TO BE DONE:
• A. In the passage on the ICC Afghanistan ruling, rewrite the part from "I did not anticipate" to "come to mind.", switching "Pre-Trial Chamber" to "Appeals Chamber".
• B. Please proceed with the passage on the ICC Afghanistan ruling from the point where it stops.

PASSAGE GIVEN:
⁂

I did not anticipate waking up Friday morning to news that an International Criminal Court (ICC) Pre-Trial Chamber had rejected the Prosecutor’s request to authorize an investigation of the situation in Afghanistan. But reality comes at you fast. The Court’s Pre-Trial Chamber II decided that an investigation into the situation in Afghanistan “at this stage would not serve the interests of justice.” Notably, the decision was unanimous. Words like “stunned” and “astounded” are filling the internet. Court watchers will discuss and dissect the decision for months and years, but a couple of quick thoughts come to mind.
By way of background, under the Rome Statute, in the absence of a “referral” by a Rome Statute party or by the United Nations Security Council, the ICC Prosecutor must secure authorization from the Court’s judges in order to commence a formal investigation. In considering a request for authorization, the ICC judges must then decide whether there is a reasonable basis to proceed with an investigation, and in this connection must consider whether—
(1) there is a reasonable basis to believe that crimes within the jurisdiction of the Court – war crimes, crimes against humanity or genocide – have been committed;
(2) the case would be “admissible”; and
(3) an investigation would serve the “interests of justice.”

⁂

DATA EXTRACT:
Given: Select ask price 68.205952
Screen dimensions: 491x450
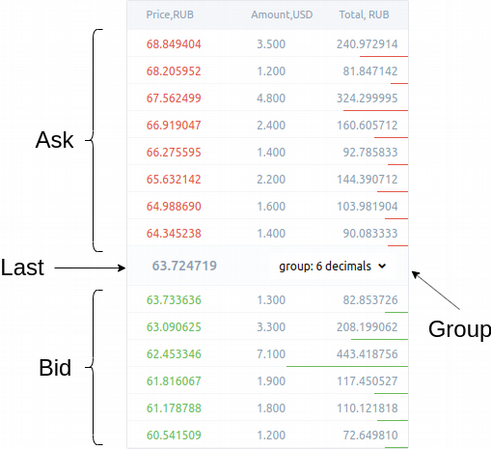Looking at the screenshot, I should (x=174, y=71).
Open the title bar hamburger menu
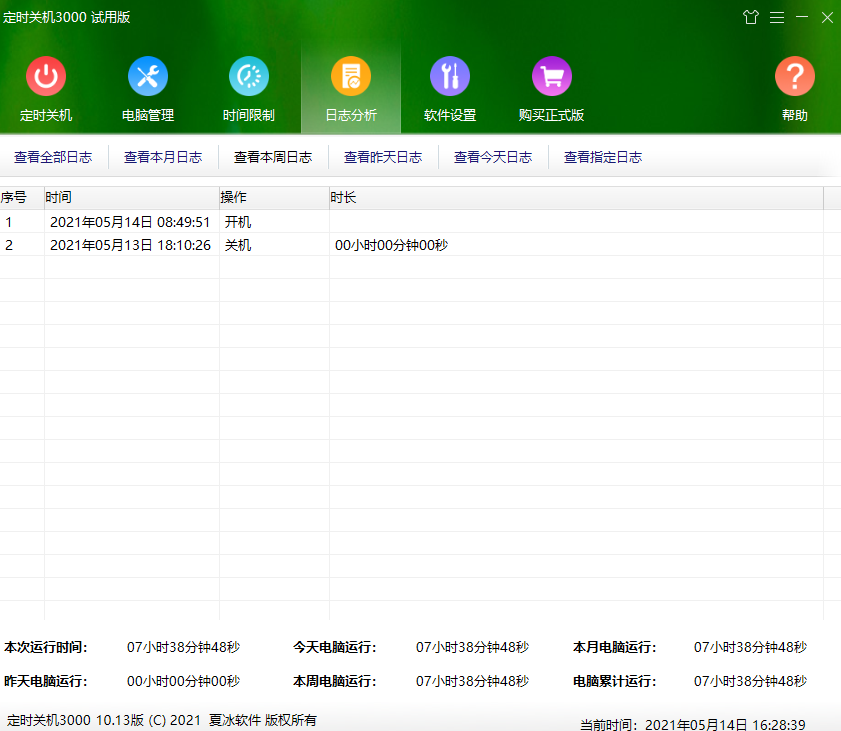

⁂

EXERCISE ANSWERS:
• A.
I did not anticipate waking up Friday morning to news that an International Criminal Court (ICC) Appeals Chamber had rejected the Prosecutor’s request to authorize an investigation of the situation in Afghanistan. But reality comes at you fast. The Court’s Appeals Chamber II decided that an investigation into the situation in Afghanistan “at this stage would not serve the interests of justice.” Notably, the decision was unanimous. Words like “stunned” and “astounded” are filling the internet. Court watchers will discuss and dissect the decision for months and years, but a couple of quick thoughts come to mind.

• B.
The third element sits at the core of Friday’s decision. Pre-Trial Chamber II has said that “an investigation would only be in the interests of justice if prospectively it appears suitable to result in the effective investigation and subsequent prosecution of cases within a reasonable time frame” (paragraph 89). The Pre-Trial Chamber then pointed to various factors – including the unlikelihood of cooperation by the relevant parties, changes in the “political landscape both in Afghanistan and in key states (both parties and non-parties to the Statute,” and the “complexity and volatility of the political climate still surrounding the Afghan scenario” (paragraph 94) — in concluding that this condition was not met for Afghanistan. It further stated that the fact that “pursuing an investigation would inevitably require a significant amount of resources” would inure to the detriment of preliminary examinations and investigations in other cases that “appear to have more realistic prospects to lead to trials and thus effectively foster the interests of justice, possibly compromising their chances for success” (paragraph 95).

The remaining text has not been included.